Goregaon ([ɡoːɾeɡaːʋ]) is a suburb of Mumbai city, in the Mumbai Suburban district of India. It has a railway station on the Mumbai suburban railway on the Western Line. An extension of the Harbour Line was completed in 2018 because of which it has regular trains to CSMT on the Harbour line. This is in addition to existing trains to Churchgate on the Western Line. Owing to the rapid urbanization (mainly due to construction of metro lines) and growing population of metropolitan Mumbai, Goregaon, which was once merely a hilly forest region is now a crowded suburb of Mumbai.

Mumbai Local Trains originate and terminate at Goregaon. Platforms 1 and 2 operate slow trains towards Churchgate and CSMT whereas Platform 7 operates fast trains towards Churchgate only.

Transport 
Goregaon Railway Station is the transport hub of Goregaon. The station currently has seven platforms, two of which are new harbor-line platforms, and was expanded as a part of the Harbour Line extension (under MUTP 2) from Andheri. The expansion, involving two additional platforms and an elevated deck with passenger amenities (on the western side of the existing station) has been completed in 2018.

A recently constructed skywalk connects one of the foot-over-bridges to S. V. Road near Citi Centre, a shopping complex near the M. G. Road junction.
BEST has bus stations on both western as well as the eastern side of the railway station. Goregaon Depot, however, is located away from the railway station, on the Link Road. The link road has seen an increase in the traffic of late after the commencement of the Mumbai Metro construction work.
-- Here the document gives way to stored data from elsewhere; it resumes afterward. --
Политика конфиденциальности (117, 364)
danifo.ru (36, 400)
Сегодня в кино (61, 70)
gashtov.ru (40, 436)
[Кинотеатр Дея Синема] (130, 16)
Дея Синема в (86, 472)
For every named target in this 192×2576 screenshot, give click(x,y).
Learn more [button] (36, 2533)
There is a new flyover bridge at Ram Mandir road connecting Goregaon West and East. Also Ram Mandir railway station is operational since December 2016. The next important transport project for Goregaon will be the GMLR (Goregaon Mulund Link Road) which will be a 5km underground road consisting of two tunnels each having three lanes. This road will link Goregaon to Bhandup.
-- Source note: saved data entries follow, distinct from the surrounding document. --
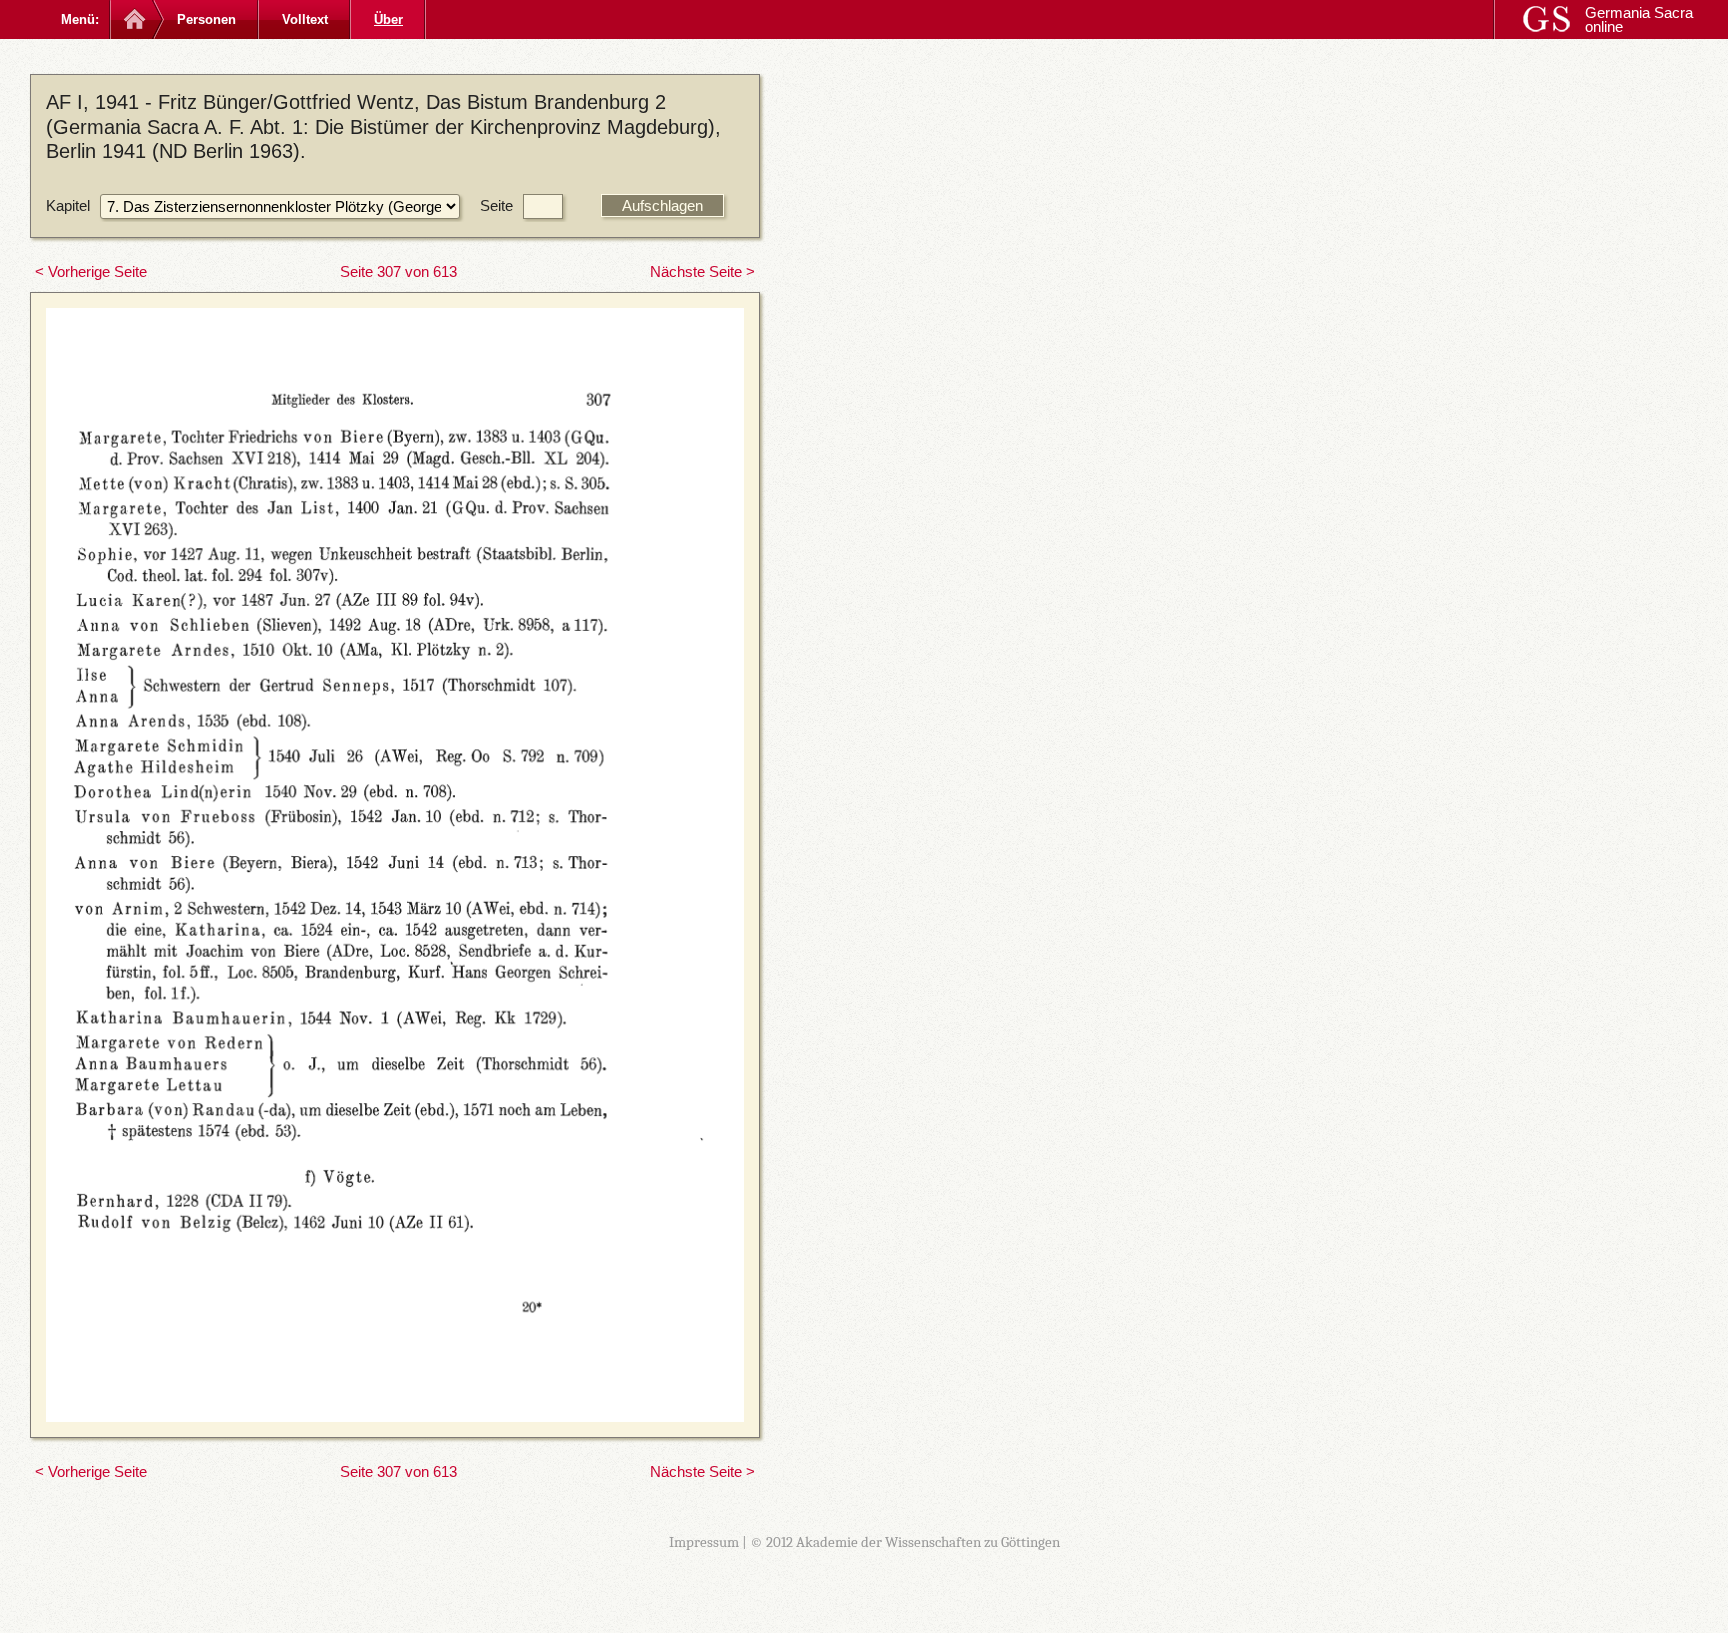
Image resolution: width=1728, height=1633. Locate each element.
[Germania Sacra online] (132, 19)
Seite (496, 205)
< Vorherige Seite (91, 271)
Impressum (704, 1542)
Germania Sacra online (1639, 19)
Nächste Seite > (702, 271)
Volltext (305, 19)
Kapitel (68, 205)
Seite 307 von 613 (398, 271)
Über (388, 19)
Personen (206, 19)
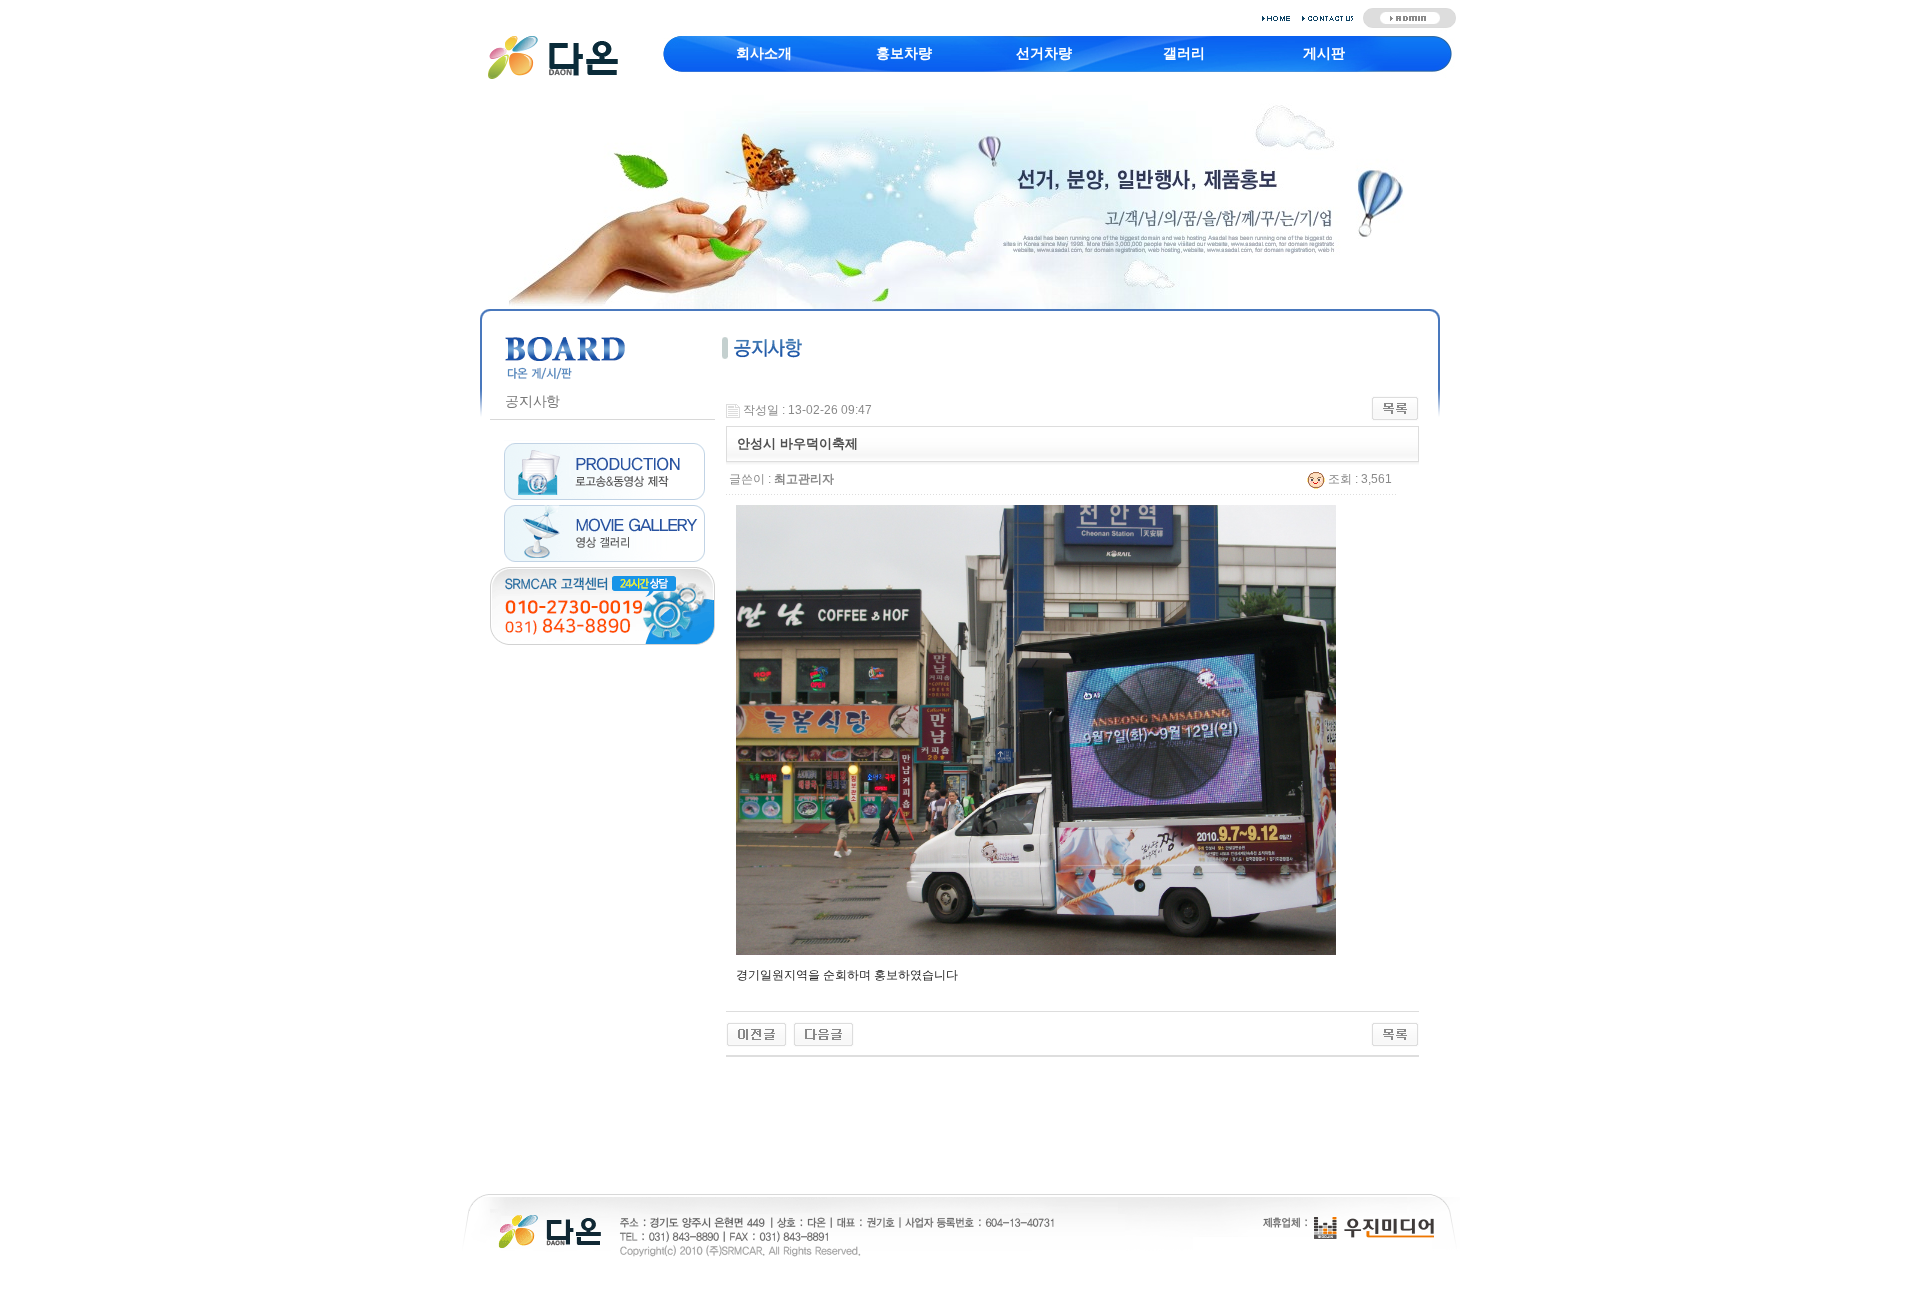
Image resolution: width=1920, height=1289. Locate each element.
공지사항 (532, 401)
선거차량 (1044, 53)
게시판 (1324, 53)
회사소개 (764, 53)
The upcoming Metro line (Line 2) between Dahisar to Mankhurd will further improve the connectivity of this western suburb with the far-off eastern suburbs of the city. Currently, this section of the Metro Rail Project is under construction.

Nature and conservation
Goregaon bounds Sanjay Gandhi National Park from the south-western side and is home to the Conservation Education Centre (CEC) run by the Bombay Natural History Society (BNHS). The area is home to a diverse flora and fauna.

Recent development on the eastern side has led to a huge amount of deforestation. Leopard sightings and even the occasional attacks are not very rare and not just in the hamlets inside the Aarey Milk Colony but also in large residential colonies like Nagari Nivara Parishad.

Education

Colleges

 Indira Gandhi Institute of Development Research
 Patkar-Varde College
 Lords Universal College (Topiwala Marg, Goregaon West) 
 Vivek College of Commerce
 Sanskardham College of Science

Schools

 A. B. Goregaonkar English School
 Oberoi International School
 Yashodham high school 
 Ryan International School, Goregaon
 St Thomas High School, Goregaon East
 St Thomas Academy, Goregaon West
 St John's Universal English High School Goregaon West
 Vibgyor High School
 Mount Mary High School
Lakshadham High School
Gokuldham High School
M.T.S.Khalsa High School (Bangur Nagar, Goregaon West) 
Bangur Vidya Bhawan & Junior College

In popular culture
 Fictional setting of 'Gokuldham society' in Taarak Mehta Ka Ooltah Chashmah sitcom is purportedly located in Goregaon.

Film City is located in Goregaon which is predominantly used for most of the Bollywood and Marathi movies.